▸ **Te beantwoorden vragen**
A: Beantwoord de volgende vragen aan de hand van de leestekst:
(i) Op welke datum heeft het Gerechtshof te Arnhem het bestreden arrest gewezen?
(ii) Wie heeft namens de verdachte een middel van cassatie voorgesteld?
(iii) Naar welk gerechtshof wilde de Advocaat-Generaal de zaak laten verwijzen?
B: Vertaal de volgende zin uit de leestekst in het Engels: "Het middel bevat de klacht dat het Hof ten onrechte althans ontoereikend gemotiveerd heeft aangenomen dat de verdachte afstand heeft gedaan van zijn recht om op de terechtzitting van het Hof gehoord te worden."
C: Som alle artikelen van de Wegenverkeerswet 1994 op die de leestekst noemt bij de feiten waarvoor het Hof de verdachte heeft veroordeeld.

▸ **Leestekst**
* * *

De uitspraak van de Hoge Raad benadrukt het belang van het aanwezigheidsrecht van de verdachte in strafzaken en de noodzaak voor een duidelijke en begrijpelijke motivering van afstandsverklaringen. De zaak is van belang voor de rechtspraktijk, omdat het de rechten van verdachten in het strafproces onderstreept en de vereisten voor een geldige afstand van het aanwezigheidsrecht verduidelijkt.

Uitspraak

22 februari 2005
Strafkamer
nr. 01867/04
SG/IV
Hoge Raad der Nederlanden
Arrest
op het beroep in cassatie tegen een bij verstek gewezen arrest van het Gerechtshof te Arnhem van 21 april 2004, nummer 21/005217-03, in de strafzaak tegen:
[verdachte], geboren te [geboorteplaats] op [geboortedatum] 1971, ten tijde van de betekening van de aanzegging gedetineerd in de Inrichting voor Dagdetentie "De Berg" te Arnhem.
1. De bestreden uitspraak
Het Hof heeft in hoger beroep - met vernietiging van een vonnis van de Politierechter in de Rechtbank te Arnhem van 10 oktober 2003 - de verdachte ter zake van 1. "overtreding van artikel 8, tweede lid, aanhef en onder a van de Wegenverkeerswet 1994", 2. "overtreding van artikel 9, eerste lid, van de Wegenverkeerswet 1994" en 3. "overtreding van artikel 107, eerste lid van de Wegenverkeerswet 1994" veroordeeld ten aanzien van 1 en 2 tot vier weken gevangenisstraf met ontzegging van de bevoegdheid motorrijtuigen te besturen voor de duur van vijftien maanden en ten aanzien van 3 tot één week hechtenis, met verbeurdverklaring zoals in het arrest omschreven.
2. Geding in cassatie
Het beroep is ingesteld door de verdachte. Namens deze heeft mr. A.F. van Dam, advocaat te Arnhem, bij schriftuur een middel van cassatie voorgesteld. De schriftuur is aan dit arrest gehecht en maakt daarvan deel uit.
De Advocaat-Generaal Machielse heeft geconcludeerd tot vernietiging van de bestreden uitspraak en tot verwijzing van de zaak naar het Gerechtshof te 's-Hertogenbosch om de zaak op het bestaande hoger beroep opnieuw te berechten en af te doen.
3. Beoordeling van het middel
3.1. Het middel bevat de klacht dat het Hof ten onrechte althans ontoereikend gemotiveerd heeft aangenomen dat de verdachte afstand heeft gedaan van zijn recht om op de terechtzitting van het Hof gehoord te worden.
3.2. Blijkens het proces-verbaal van de terechtzitting in hoger beroep van 7 april 2004 is de verdachte aldaar niet verschenen. Het proces-verbaal houdt, voorzover hier van belang, voorts in:
"De verdachte heeft afstand gedaan van zijn recht om gehoord te worden ter terechtzitting van heden.

* * *

(Verzamelde gegevens)
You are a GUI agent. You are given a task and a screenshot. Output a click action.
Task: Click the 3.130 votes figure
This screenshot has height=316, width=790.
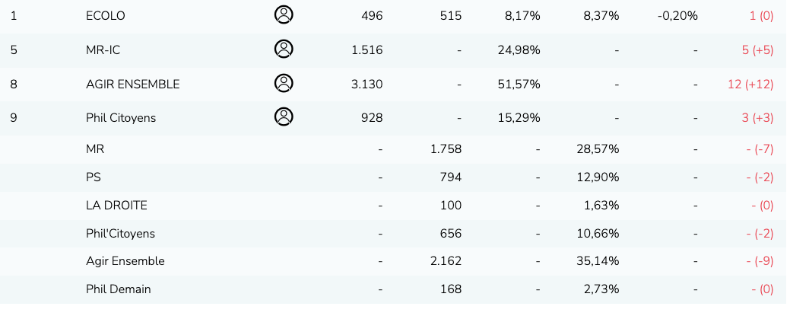367,85
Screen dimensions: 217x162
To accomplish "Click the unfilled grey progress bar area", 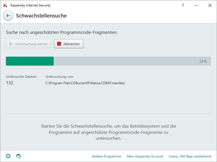I will pos(126,61).
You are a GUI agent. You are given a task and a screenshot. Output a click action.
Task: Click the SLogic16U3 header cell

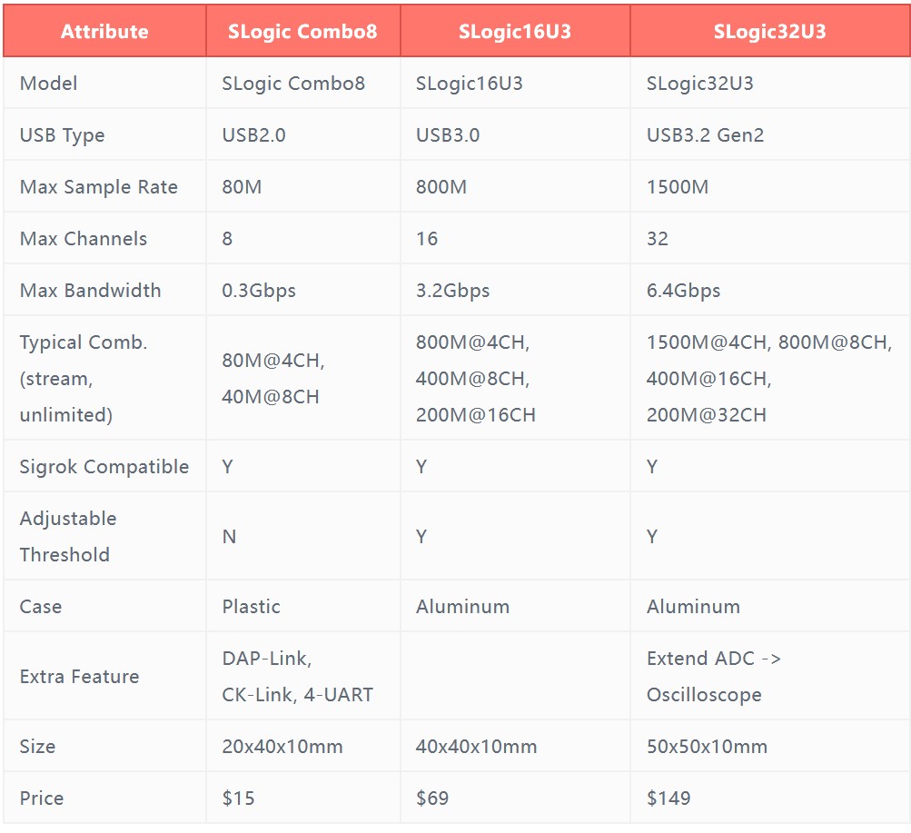[515, 31]
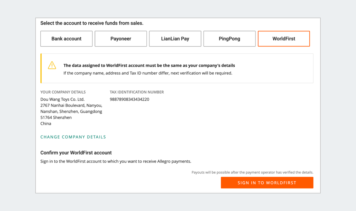This screenshot has height=211, width=356.
Task: Click the yellow warning triangle icon
Action: 52,65
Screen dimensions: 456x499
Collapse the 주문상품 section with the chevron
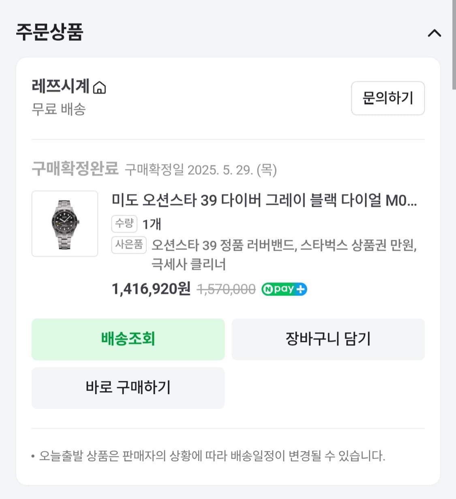click(x=434, y=33)
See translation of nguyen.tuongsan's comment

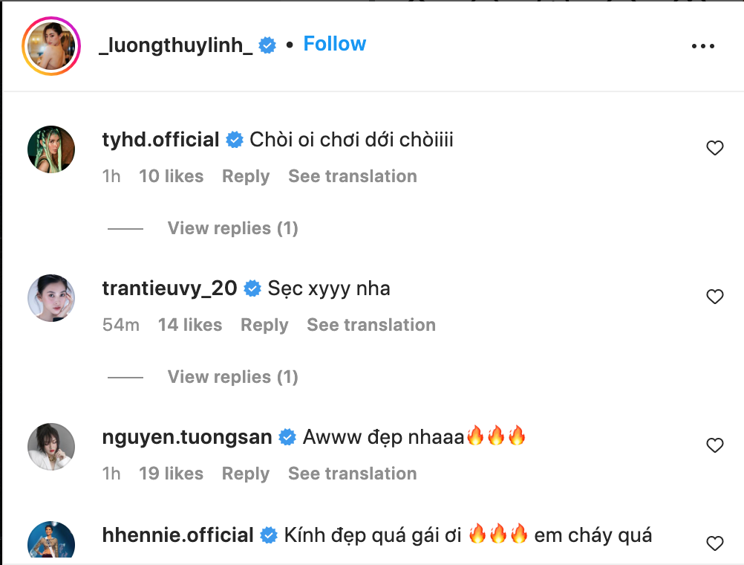[352, 474]
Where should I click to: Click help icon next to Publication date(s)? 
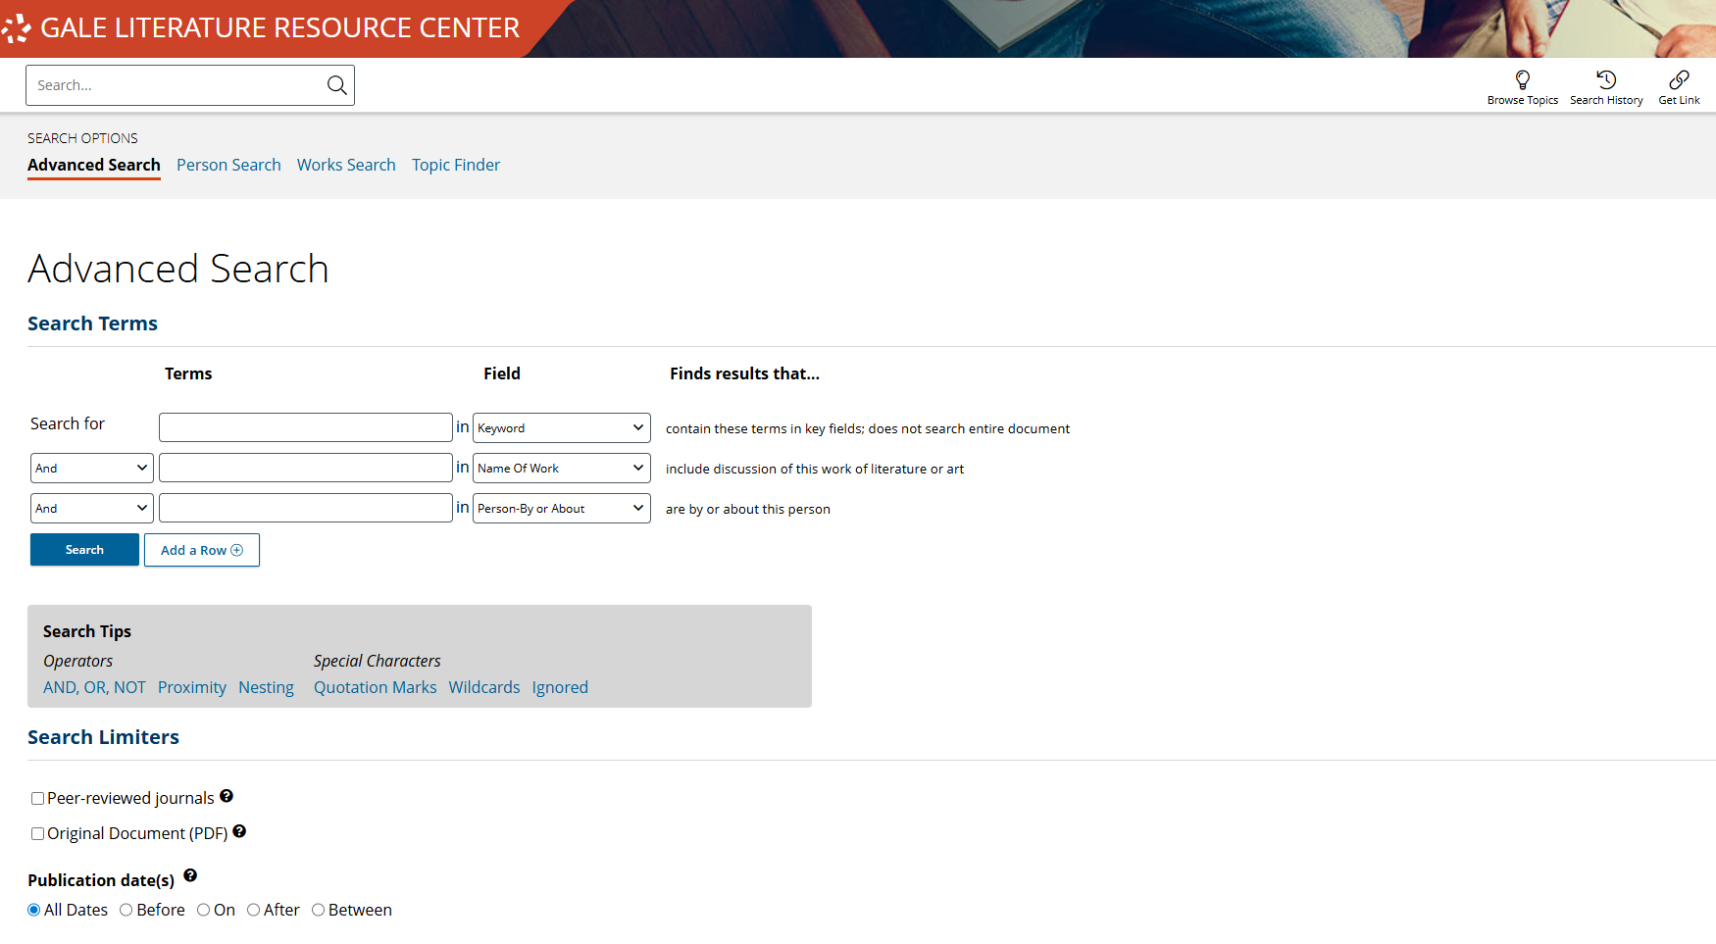pos(190,875)
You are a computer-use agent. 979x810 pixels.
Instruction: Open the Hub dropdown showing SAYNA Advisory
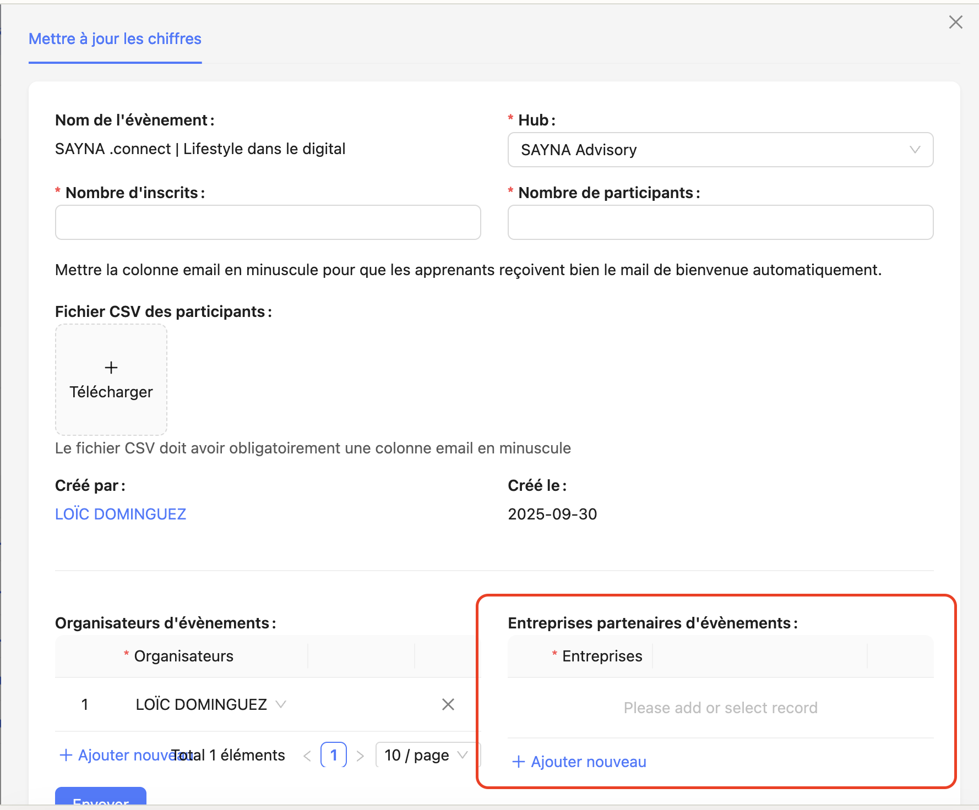[720, 150]
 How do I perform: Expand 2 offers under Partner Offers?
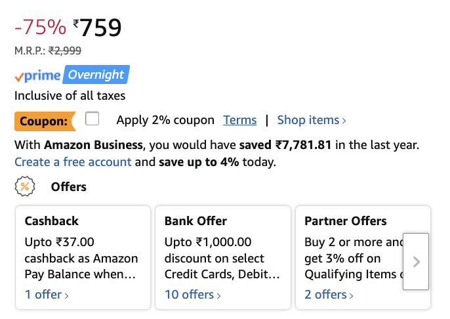coord(329,295)

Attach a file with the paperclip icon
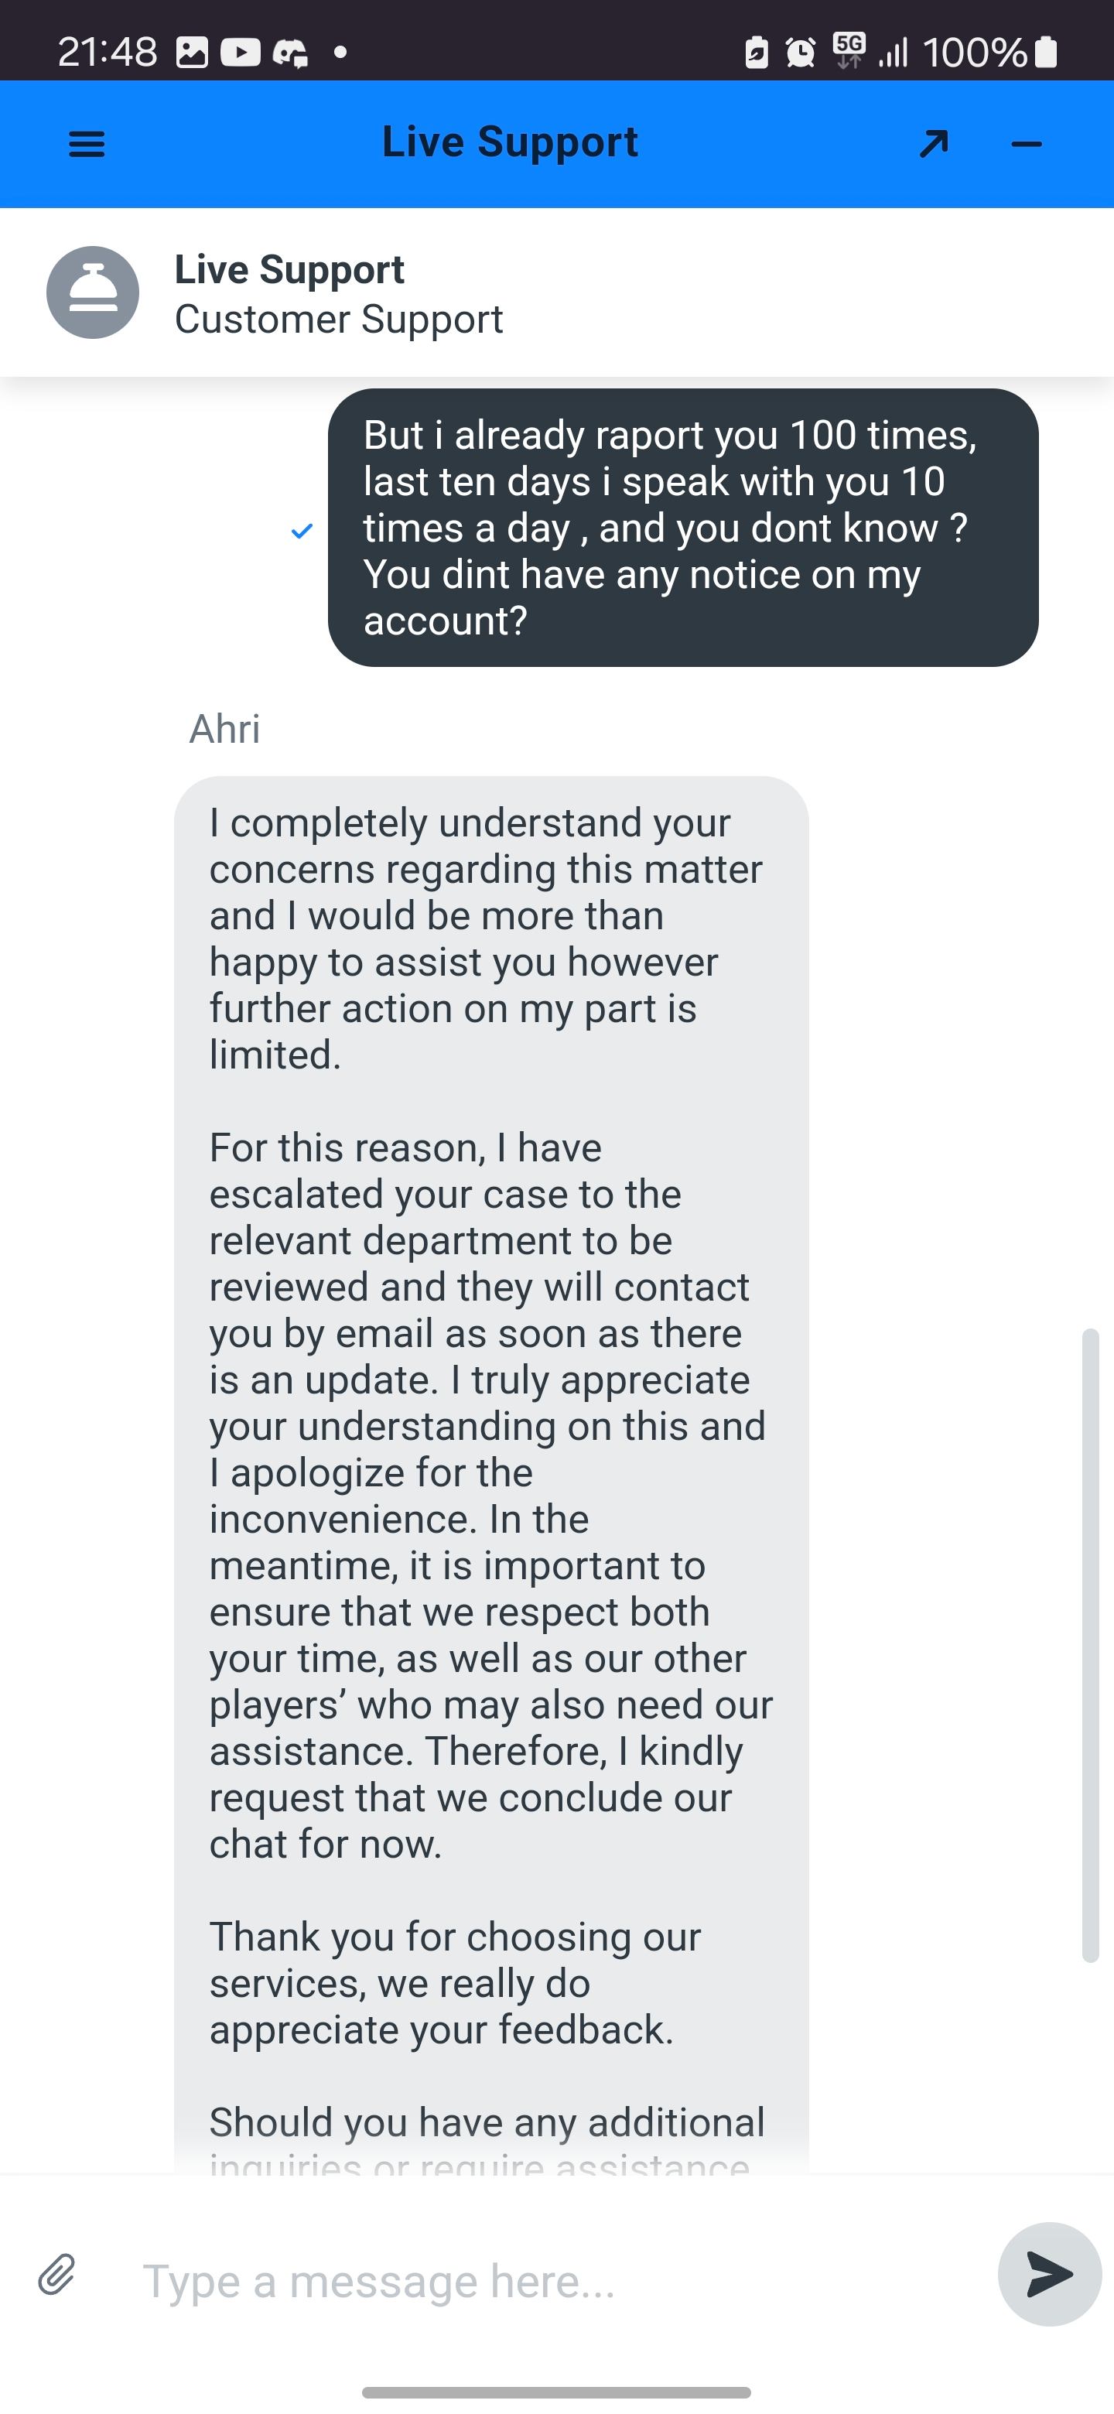point(57,2274)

* * *

▸ **Antwoorden bij oefening**
A:
(i) Op 21 april 2004.
(ii) Mr. A.F. van Dam, advocaat te Arnhem.
(iii) Naar het Gerechtshof te 's-Hertogenbosch.

B: The ground of appeal contains the complaint that the Court of Appeal wrongly, or at least on insufficient reasoning, assumed that the defendant had waived his right to be heard at the hearing of the Court of Appeal.

C:
- Artikel 8, tweede lid, aanhef en onder a
- Artikel 9, eerste lid
- Artikel 107, eerste lid